Olivier Doubre  • 18 avril 2013 abonné·es

Illustration - Faut-il réformer la politique familiale ?

Le rapport que j’ai eu l’honneur de remettre au Premier ministre avait principalement deux objectifs. Le premier portait sur les progrès possibles pour améliorer notre système de prestations familiales. Le second concernait le comblement du déficit de la Caisse nationale des allocations familiales (Cnaf). Au titre du premier objectif, nous avons fait des propositions « de progrès » qui supposent de mobiliser de l’argent, et donc de dépenser davantage. En particulier en faveur des familles les plus modestes : les familles monoparentales, en proposant une augmentation de 25 % des prestations qui leur sont attribuées ; les familles nombreuses modestes, dont on augmenterait de 50 % une des prestations qu’elles perçoivent. Enfin, nous voulons poursuivre le développement de la politique en matière de modes de garde des enfants, en particulier les crèches.
Par ailleurs, nous sommes en déficit et le Premier ministre a souhaité que nous étudiions comment le résorber. Ce déficit est la somme de l’investissement, d’une part, que seraient les propositions « de -progrès » évoquées et, d’autre part, du « trou » dans le budget déjà existant. C’est ce qui constitue le besoin de financement, qui est évalué, à l’horizon 2016, à un peu plus de 2,1 milliards d’euros. Notre rapport a donc étudié différents scénarios pour atteindre cette somme d’économies à réaliser.

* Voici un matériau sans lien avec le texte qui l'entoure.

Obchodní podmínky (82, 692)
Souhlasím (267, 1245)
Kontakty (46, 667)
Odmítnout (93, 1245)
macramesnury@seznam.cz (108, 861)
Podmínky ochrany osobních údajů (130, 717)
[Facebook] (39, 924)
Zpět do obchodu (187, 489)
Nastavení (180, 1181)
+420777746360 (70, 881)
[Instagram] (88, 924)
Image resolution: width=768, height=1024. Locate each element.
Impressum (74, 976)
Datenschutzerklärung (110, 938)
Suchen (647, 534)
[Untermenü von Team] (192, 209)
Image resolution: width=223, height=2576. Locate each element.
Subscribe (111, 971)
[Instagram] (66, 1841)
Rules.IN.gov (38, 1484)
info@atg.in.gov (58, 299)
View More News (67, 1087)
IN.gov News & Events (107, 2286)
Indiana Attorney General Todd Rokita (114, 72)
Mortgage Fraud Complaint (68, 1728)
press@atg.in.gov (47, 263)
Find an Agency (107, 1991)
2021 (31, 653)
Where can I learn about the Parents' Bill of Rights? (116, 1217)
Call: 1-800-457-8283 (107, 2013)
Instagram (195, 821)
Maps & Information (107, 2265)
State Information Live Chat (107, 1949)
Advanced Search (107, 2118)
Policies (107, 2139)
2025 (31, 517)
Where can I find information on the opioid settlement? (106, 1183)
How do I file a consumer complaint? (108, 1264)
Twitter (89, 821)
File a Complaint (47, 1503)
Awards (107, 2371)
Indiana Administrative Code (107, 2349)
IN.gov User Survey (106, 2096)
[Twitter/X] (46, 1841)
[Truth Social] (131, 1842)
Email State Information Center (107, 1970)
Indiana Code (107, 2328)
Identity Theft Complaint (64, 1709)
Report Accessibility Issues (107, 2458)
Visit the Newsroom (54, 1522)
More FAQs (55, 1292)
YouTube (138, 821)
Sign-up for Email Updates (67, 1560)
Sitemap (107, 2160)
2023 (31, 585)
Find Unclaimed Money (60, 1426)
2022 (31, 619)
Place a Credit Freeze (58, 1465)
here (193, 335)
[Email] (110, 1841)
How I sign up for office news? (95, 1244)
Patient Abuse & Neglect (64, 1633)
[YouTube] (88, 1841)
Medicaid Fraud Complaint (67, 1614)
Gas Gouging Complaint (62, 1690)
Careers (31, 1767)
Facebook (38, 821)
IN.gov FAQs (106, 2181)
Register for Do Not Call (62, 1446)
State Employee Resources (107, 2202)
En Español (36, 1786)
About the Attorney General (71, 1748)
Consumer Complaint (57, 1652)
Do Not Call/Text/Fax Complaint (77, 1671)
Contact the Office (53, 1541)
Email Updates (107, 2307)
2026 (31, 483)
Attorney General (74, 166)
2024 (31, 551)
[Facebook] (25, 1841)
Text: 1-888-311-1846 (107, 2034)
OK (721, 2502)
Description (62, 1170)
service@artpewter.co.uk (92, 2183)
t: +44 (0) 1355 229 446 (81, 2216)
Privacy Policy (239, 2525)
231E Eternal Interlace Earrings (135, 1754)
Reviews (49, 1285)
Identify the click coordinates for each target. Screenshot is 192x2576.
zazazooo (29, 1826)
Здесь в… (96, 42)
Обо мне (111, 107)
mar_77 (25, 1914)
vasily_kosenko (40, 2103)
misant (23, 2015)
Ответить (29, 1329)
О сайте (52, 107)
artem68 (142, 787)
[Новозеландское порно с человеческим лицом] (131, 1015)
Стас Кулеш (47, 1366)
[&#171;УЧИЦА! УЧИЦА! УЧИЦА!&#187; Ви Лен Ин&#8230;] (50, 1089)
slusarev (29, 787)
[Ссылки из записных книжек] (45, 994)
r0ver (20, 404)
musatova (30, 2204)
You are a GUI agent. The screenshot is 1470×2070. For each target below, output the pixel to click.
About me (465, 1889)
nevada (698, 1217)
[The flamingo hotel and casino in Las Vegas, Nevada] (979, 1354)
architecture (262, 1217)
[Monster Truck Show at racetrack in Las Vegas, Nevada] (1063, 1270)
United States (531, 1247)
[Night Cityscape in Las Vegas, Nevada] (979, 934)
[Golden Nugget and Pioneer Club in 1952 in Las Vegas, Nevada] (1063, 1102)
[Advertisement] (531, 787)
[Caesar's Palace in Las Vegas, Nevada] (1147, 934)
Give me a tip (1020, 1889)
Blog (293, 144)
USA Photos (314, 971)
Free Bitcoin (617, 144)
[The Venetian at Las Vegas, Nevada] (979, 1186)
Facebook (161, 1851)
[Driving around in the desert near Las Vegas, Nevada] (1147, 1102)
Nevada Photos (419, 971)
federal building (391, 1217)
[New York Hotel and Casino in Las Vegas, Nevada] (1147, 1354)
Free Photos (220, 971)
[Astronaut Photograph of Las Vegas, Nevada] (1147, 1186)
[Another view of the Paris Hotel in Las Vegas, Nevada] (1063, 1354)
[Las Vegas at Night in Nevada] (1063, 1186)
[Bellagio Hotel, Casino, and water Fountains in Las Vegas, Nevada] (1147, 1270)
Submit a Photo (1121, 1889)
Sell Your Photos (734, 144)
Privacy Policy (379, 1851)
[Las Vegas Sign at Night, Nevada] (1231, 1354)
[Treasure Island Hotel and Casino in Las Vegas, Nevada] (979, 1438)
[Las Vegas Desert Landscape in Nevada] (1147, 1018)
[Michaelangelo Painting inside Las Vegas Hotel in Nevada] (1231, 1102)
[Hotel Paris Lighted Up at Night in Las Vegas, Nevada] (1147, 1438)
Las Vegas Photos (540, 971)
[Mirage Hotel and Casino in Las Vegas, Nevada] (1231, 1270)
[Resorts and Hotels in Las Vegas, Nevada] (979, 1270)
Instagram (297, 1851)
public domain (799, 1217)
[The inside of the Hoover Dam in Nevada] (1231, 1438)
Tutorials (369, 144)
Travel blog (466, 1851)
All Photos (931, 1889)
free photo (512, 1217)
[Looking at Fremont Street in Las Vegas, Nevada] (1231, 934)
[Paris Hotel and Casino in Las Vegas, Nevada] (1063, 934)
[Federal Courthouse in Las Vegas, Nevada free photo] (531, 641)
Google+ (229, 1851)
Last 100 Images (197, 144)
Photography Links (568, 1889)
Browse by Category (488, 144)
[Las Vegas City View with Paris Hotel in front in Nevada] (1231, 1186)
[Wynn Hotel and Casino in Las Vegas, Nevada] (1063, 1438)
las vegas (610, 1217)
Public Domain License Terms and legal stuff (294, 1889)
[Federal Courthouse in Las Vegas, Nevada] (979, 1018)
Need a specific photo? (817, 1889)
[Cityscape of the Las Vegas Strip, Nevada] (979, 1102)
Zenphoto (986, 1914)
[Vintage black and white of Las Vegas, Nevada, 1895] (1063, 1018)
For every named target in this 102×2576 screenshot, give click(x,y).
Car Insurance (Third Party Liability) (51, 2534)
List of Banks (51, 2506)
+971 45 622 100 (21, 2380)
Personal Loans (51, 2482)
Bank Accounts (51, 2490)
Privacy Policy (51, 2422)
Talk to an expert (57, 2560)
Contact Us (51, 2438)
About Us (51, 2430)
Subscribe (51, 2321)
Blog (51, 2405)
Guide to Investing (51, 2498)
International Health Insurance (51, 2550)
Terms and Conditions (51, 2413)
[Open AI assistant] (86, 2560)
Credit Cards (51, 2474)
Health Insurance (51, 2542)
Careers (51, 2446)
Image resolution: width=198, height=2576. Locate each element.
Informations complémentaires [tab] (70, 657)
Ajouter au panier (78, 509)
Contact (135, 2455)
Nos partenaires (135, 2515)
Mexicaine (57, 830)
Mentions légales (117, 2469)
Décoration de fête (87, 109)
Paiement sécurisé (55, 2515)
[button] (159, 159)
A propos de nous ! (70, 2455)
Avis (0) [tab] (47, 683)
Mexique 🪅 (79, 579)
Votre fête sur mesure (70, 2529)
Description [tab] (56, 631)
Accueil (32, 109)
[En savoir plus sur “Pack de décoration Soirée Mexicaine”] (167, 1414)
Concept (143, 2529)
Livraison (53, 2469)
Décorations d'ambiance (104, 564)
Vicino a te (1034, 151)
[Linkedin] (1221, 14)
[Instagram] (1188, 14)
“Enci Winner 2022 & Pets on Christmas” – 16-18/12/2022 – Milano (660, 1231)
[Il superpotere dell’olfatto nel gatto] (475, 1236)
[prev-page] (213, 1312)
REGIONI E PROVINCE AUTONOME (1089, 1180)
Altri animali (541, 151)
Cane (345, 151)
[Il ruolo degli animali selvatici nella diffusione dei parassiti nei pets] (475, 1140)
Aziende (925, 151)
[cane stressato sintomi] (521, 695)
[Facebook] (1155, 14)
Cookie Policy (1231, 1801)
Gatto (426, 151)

Une des pistes – parmi d’autres – qui a suscité le plus de commentaires est celle qui romprait avec un principe auquel beaucoup de nos partenaires, notamment le mouvement familial, sont très attachés : le fait que le montant des allocations familiales ne tient pas compte du revenu des familles, mais seulement de leur taille. C’est-à-dire qu’il augmente avec le nombre d’enfants, mais en dehors de toute condition de ressources. Notre proposition consisterait, au contraire, à prendre désormais en considération le revenu des familles pour « moduler » le montant des allocations attribuées. Ce qui constituerait, effectivement, une rupture historique avec les principes qui ont guidé l’attribution de ces allocations depuis leur création.

Mais je tiens toutefois à souligner – contrairement à ce qui a été dit fréquemment depuis la parution de notre rapport – que l’universalité du droit aux allocations ne serait en aucun cas remise en cause par l’application de cette proposition : toute famille continuerait à avoir droit aux allocations familiales. Ce qui est remis en cause, c’est l’uniformité du montant des versements, mais toutes, y compris les plus aisées, continueront de percevoir les allocations. Seul leur montant diminuera à partir d’un certain niveau de revenus.

Sur ce dernier point, tout est affaire de seuil, mais aussi du nombre d’enfants de chaque famille allocataire. La proposition que nous avons faite consiste à baisser selon un barème progressif le montant des allocations versées aux 17 % des familles les plus aisées. Ce qui signifie que les classes moyennes ne seraient pas touchées par cette baisse des sommes jusqu’ici attribuées. Ainsi, pour chiffrer les modifications qu’entraînerait la réforme proposée : pour 83 % des familles (soit jusqu’à environ 5 100 euros de revenus par mois), tout resterait inchangé. Pour les autres, en prenant pour exemple une famille avec deux enfants, qui est le cas le plus fréquent : celles qui disposent de revenus entre 5 100 et 7 100 euros mensuels verraient le montant de leurs allocations diminuer progressivement de 1 à 90 euros, selon la tranche correspondante. Enfin, pour la dernière tranche, aux revenus supérieurs à 7 100 euros par mois, les allocations seraient limitées à 25 % de la somme perçue auparavant. 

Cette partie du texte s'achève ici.